PROFANATION OU PRESQUE DU MAUSOLÉE DE LÉNINE

PROFANATION OU PRESQUE DU MAUSOLÉE DE LÉNINE

ГОВОРИТ МОСКВА ICI MOSCOU

Lorsque je vis à Moscou, j’ai la chance d’être accueilli par la dame de pique en personne. Elisabeth Alexandrovna (pour ceux qui ne le sauraient pas, c’est le nom de la Dame de pique de Pouchkine), nous reçoit avec une chaleur et des attentions qui ne se sont jamais démenties au cours des années. J’aimerais lui rendre hommage, car franchement, mon épouse et moi avons beaucoup de chance de faire l’objet de tant de sollicitude.

Il faut vous dire qu’Elisabeth Alexandrovna entoure de toute son affection un tout petit chien nommé Sem. Or lorsque nous sommes arrivés de Saint-Petersbourg avec nos bagages et que nous nous sommes abandonnés à nos embrassades, toquements d’épaules et autres signes d’expression du bonheur de se retrouver, nous n’avons pas prêté attention à Sem. Celui-ci, probablement un peu jaloux d’un ostracisme mal interprété, en a profité pour se soulager sur une pile de livres destinés à quitter la maison pour finir dans un grenier ou, au mieux, chez des bouquinistes. Sem a particulièrement marqué son territoire sur un recueil d’essais de Lénine, dont je rappelle qu’un morceau du cadavre est toujours entretenu à grands frais dans un mausolée d’un autre âge.

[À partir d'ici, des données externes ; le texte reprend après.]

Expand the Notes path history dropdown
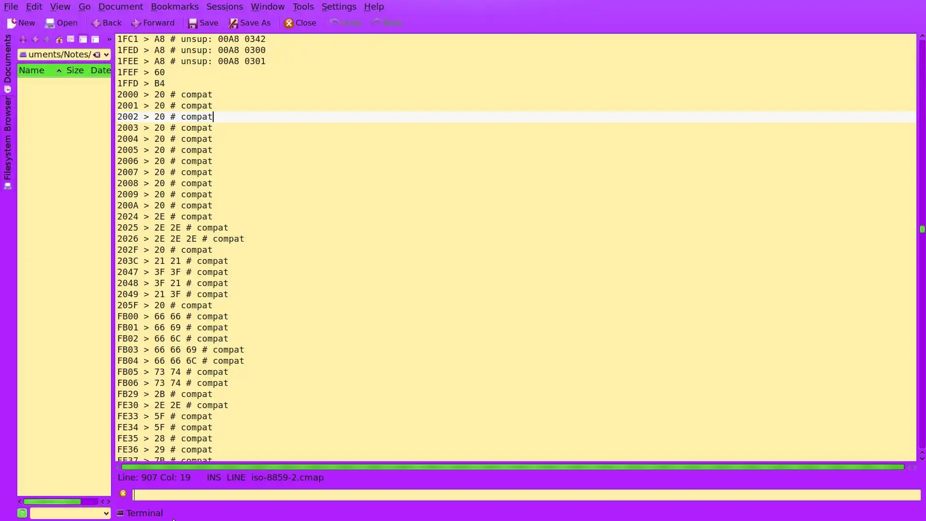Viewport: 926px width, 521px height. (107, 55)
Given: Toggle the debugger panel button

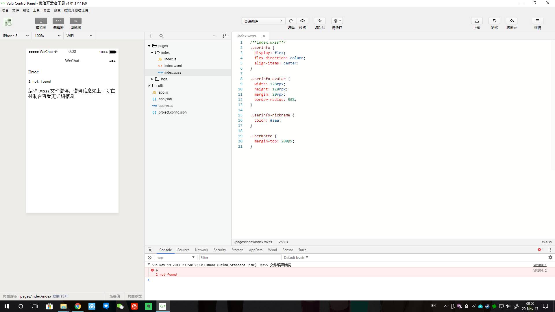Looking at the screenshot, I should (75, 21).
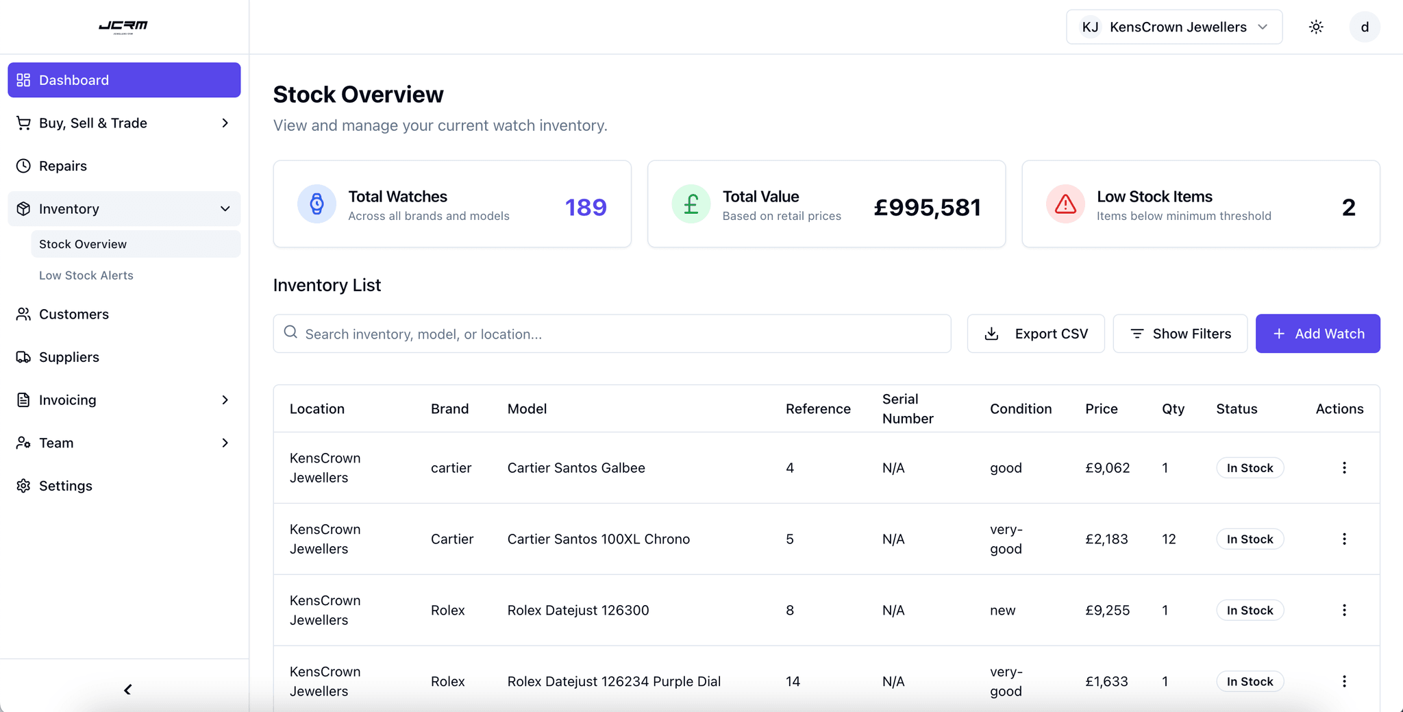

Souvent, lorsqu’un événement grave ou important est sur le point de survenir, les animaux nous préviennent. Ainsi, les animaux savent sentir avant nous les cataclysmes naturels comme un tremblement de terre ou un phénomène climatique. Reconnaissons que souvent nous négligeons d’écouter les avertissements des bêtes et que c’est un tort.
Et si la profanation par Sem préfigurait la profanation et la disparition dans les poubelles de l’histoire d’une relique anachronique et funeste? Je laisse à votre réflexion ce qui précède. Cependant, moi qui croit beaucoup à l’effet papillon, j’espère que les dirigeants russes ont rendez-vous avec leur histoire. Certes l’homme est fait d’ambivalences, mais tout de même, alors qu’on vient de commémorer à grand renfort de cérémonies religieuses l’odieuse exécution du tsar et de sa famille, il est temps de se poser la question de savoir si les stigmates du bolchévisme et de sa cohorte de malheurs ne devraient pas disparaître dans la fosse commune de la honte. Peut-être que Sem, sans le savoir, en a posé les premiers jalons, ou en tout cas les premières gouttes.